This parenting thing is not getting any easier. Today, for example....
I took my youngest, L, to a local child check, where they gauge the abilities of kids under 5 and see if they are developmentally where they need to be. Now, I know she's not at the top. In fact, I had a pretty darn good guess that she had fallen behind developmentally. And, I was pretty cocky that it was all because of fluid behind her ears, what with a flat tympanogram a few weeks back and reoccuring ear infections since the first of December. But I was only partially right. She is behind, in gross motor and speech development. But her ears are fine. She passed the tympanogram and the hearing test. Her delays cannot be blamed on her ears. She's not tripping because she doesn't have balance. She's not not speaking because she can't hear. She's fine; she just doesn't remember how to do those things correctly. So, I guess there is some permanent damage from the seizures et al. Ouch. It's just kinda hard to swallow, that my child isn't perfect, that she's going to have a hard road ahead. I'm still confidant she'll catch up, that a little help now will even the scale. And infant toddler services are going to come to our house, do a formal evaluation, see what services she needs. She's not perfect. And that's hard to swallow.

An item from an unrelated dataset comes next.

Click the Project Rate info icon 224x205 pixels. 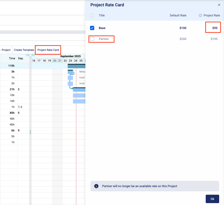tap(200, 15)
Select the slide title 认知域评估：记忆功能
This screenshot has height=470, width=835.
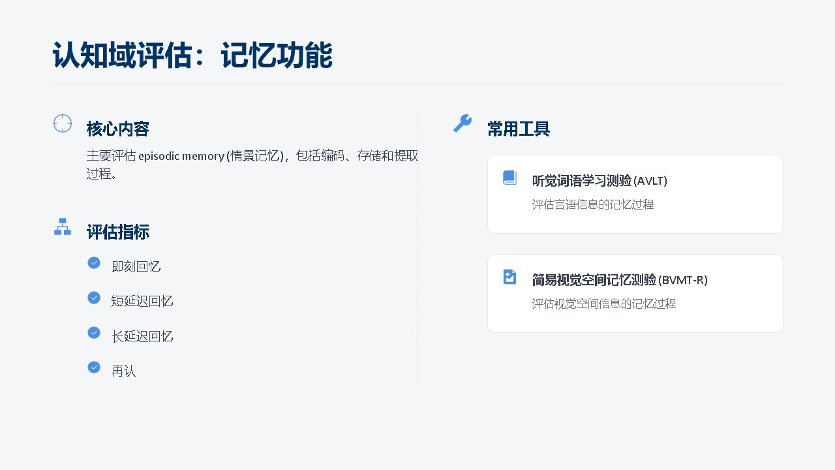click(192, 55)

Then, we have Numero Dos, aka M. She's 4.5 years old and tonight spelled a-d-o-r-a-b-l-e without reading it anywhere. She, in fact, was correcting a 5-year-old's technique of reading the letters instead of reading the word. She is blowing us out of our shoes. How did my girl learn to read, all by herself (or with very very minimal assistance from us)?!? How is she picking up words and letters and math facts and science facts and historical tidbits as fast as a swiffer duster picks up the crap on my TV screen?! And what are we going to do about it, seeing as how she's the one of my girls who doesn't like to follow the rules, who will always push it as far as she can. If she's bored, she's in trouble.
And for the whipped cream on top of this insane sundae, we have my oldest daughter. She is smart, near the top of her class, kind ... kinder than any child I have ever known... and beautiful. She's a perfectionist, a dancer, an artististic little booger, and always wants to please others. She's harder on herself than anyone else will ever be. And it's hurting her so badly every time her little sister, a whole 2 years younger than her, knows something she doesn't. It kills her every time someone gasps as M reads a new word. So HOW am I supposed to give the attention deserving to M while preserving K's emotional state and keeping my third eye on L, wondering what's all going on in her brain?
I am at a loss. I'm sad. I'm excited. I'm worried. And they are not even 7 yet.